■ **What you have to do**
Reproduce word for word the stretch of the material from the line containing "Identify the location of y-tick-label: 11." through the end of the material, leaving out the pictures.

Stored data
--- --- ---
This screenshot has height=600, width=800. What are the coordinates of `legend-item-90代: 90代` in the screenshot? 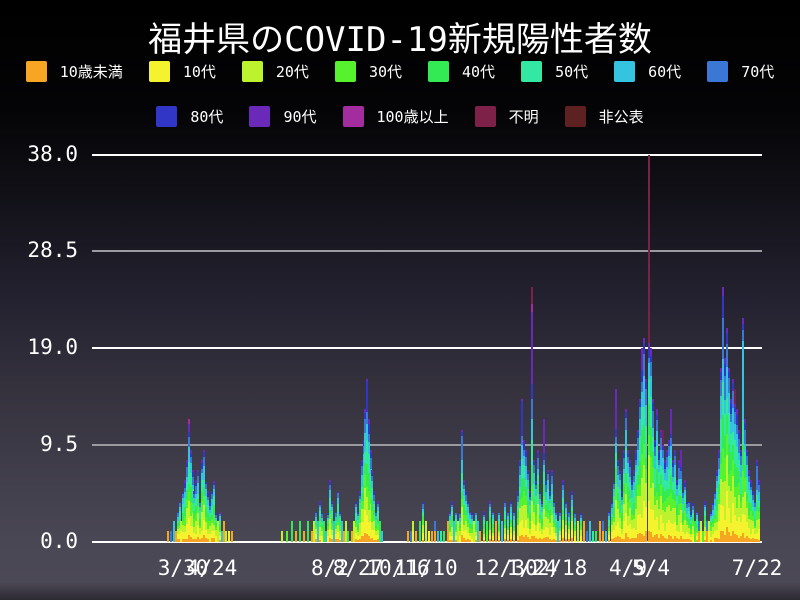 It's located at (283, 116).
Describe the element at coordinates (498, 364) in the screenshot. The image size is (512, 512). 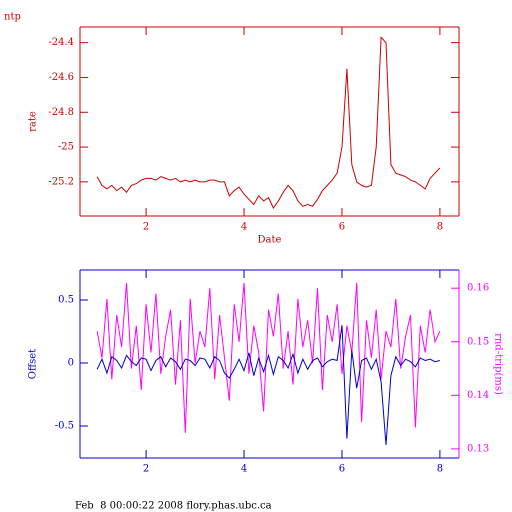
I see `y2-axis-label: rnd-trip(ms)` at that location.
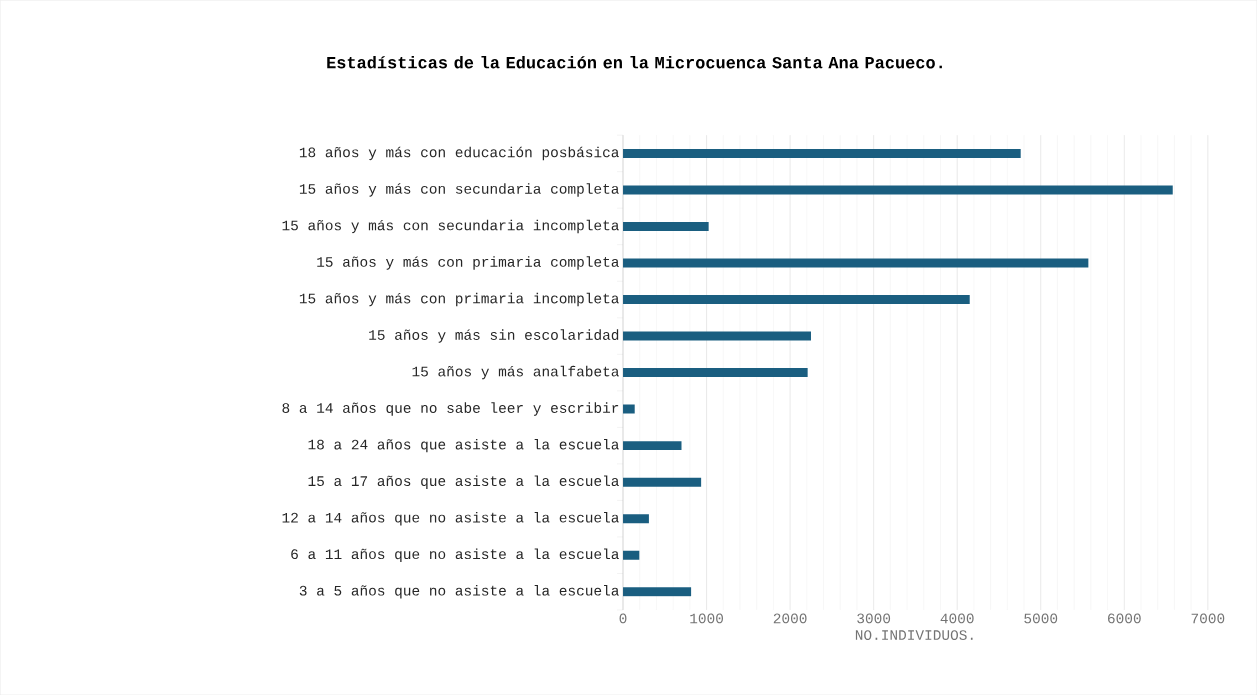 The image size is (1257, 695). Describe the element at coordinates (459, 300) in the screenshot. I see `y-tick-label: 15 años y más con primaria incompleta` at that location.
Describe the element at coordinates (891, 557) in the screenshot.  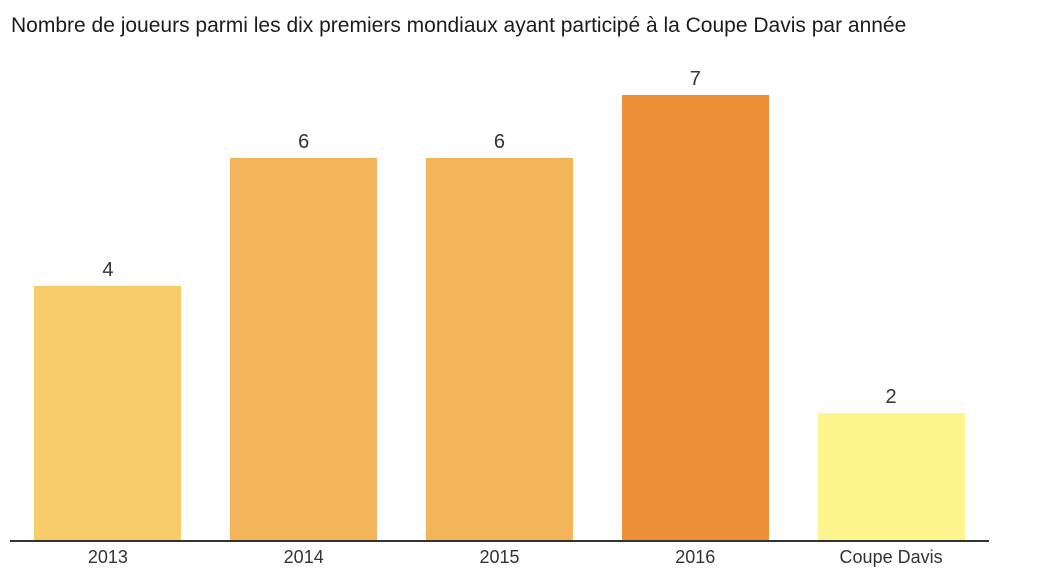
I see `x-axis-label-coupe-davis: Coupe Davis` at that location.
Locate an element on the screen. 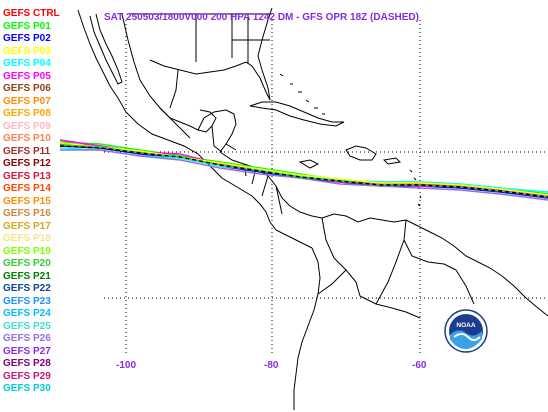 The image size is (548, 412). ensemble-contours is located at coordinates (304, 170).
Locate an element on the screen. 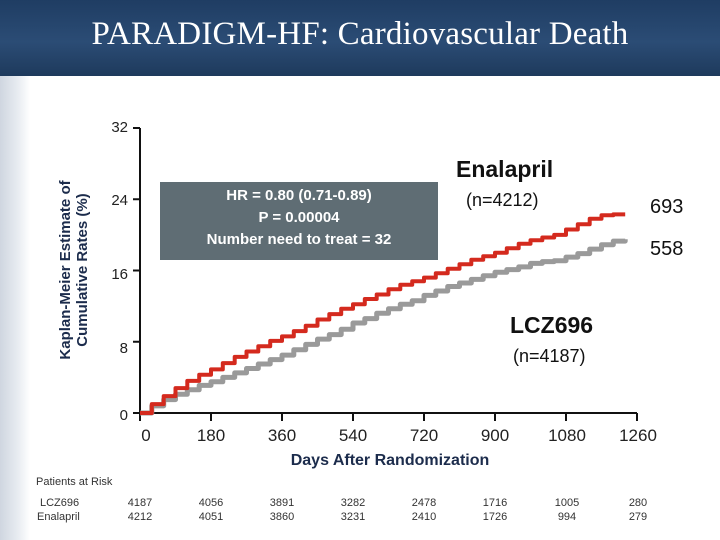 Image resolution: width=720 pixels, height=540 pixels. x-tick-label: 900 is located at coordinates (495, 436).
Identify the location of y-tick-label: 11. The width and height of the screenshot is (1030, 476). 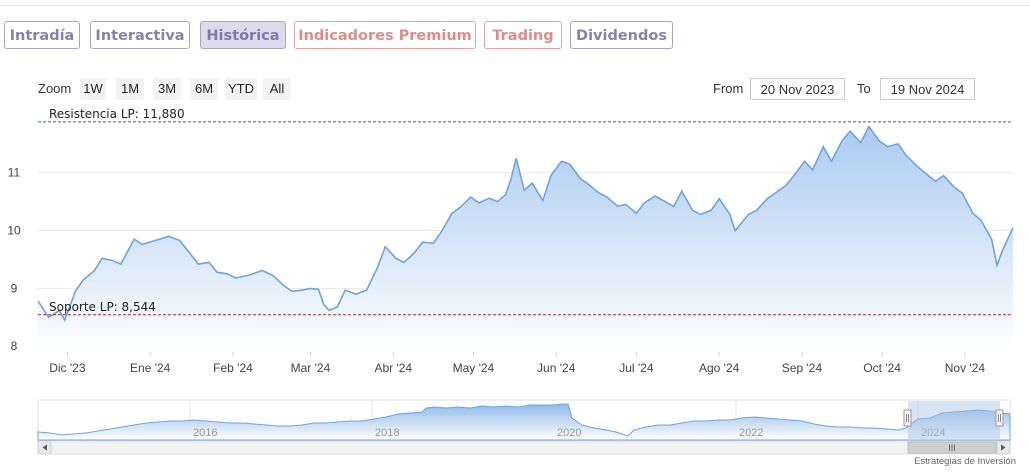
(14, 173).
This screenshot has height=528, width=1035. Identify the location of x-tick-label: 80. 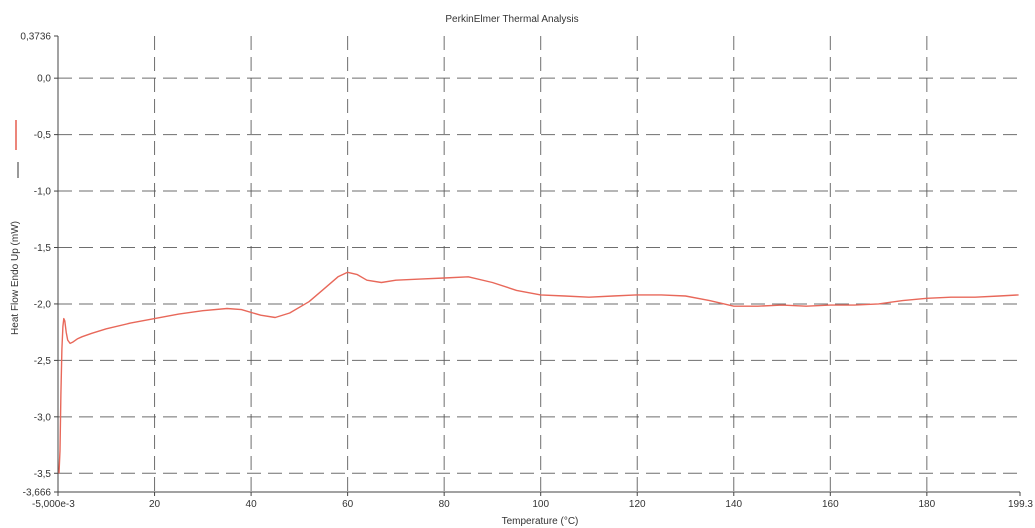
(445, 504).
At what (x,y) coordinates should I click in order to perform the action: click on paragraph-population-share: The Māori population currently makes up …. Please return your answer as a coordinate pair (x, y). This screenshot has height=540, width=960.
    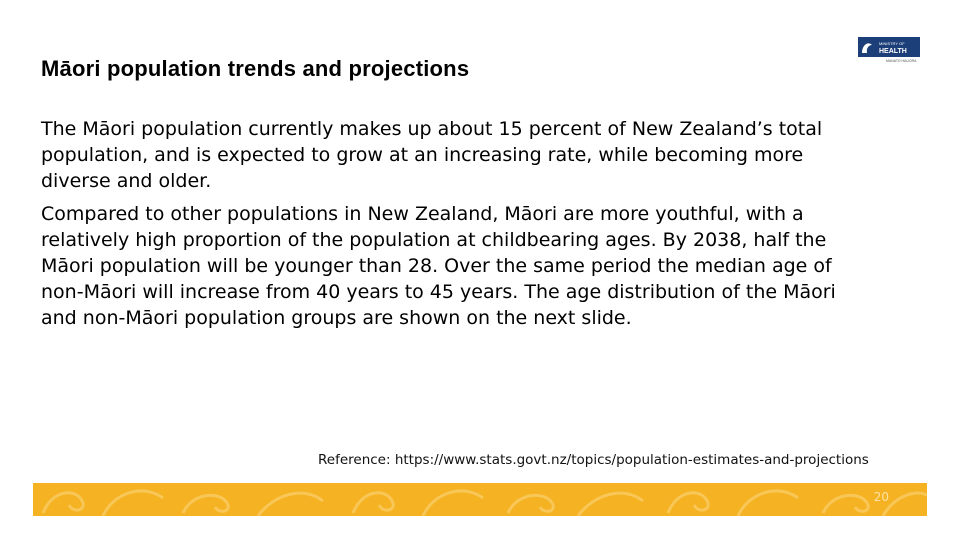
    Looking at the image, I should click on (432, 155).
--- --- ---
■ **Solution to the exercise**
Identify the location of y-tick-label: 11. The width and height of the screenshot is (1030, 476). 
(14, 173).
This screenshot has height=528, width=1035. Identify the location of x-tick-label: 80. 
(445, 504).
At what (x,y) coordinates should I click in order to perform the action: click on paragraph-population-share: The Māori population currently makes up …. Please return your answer as a coordinate pair (x, y). This screenshot has height=540, width=960.
    Looking at the image, I should click on (432, 155).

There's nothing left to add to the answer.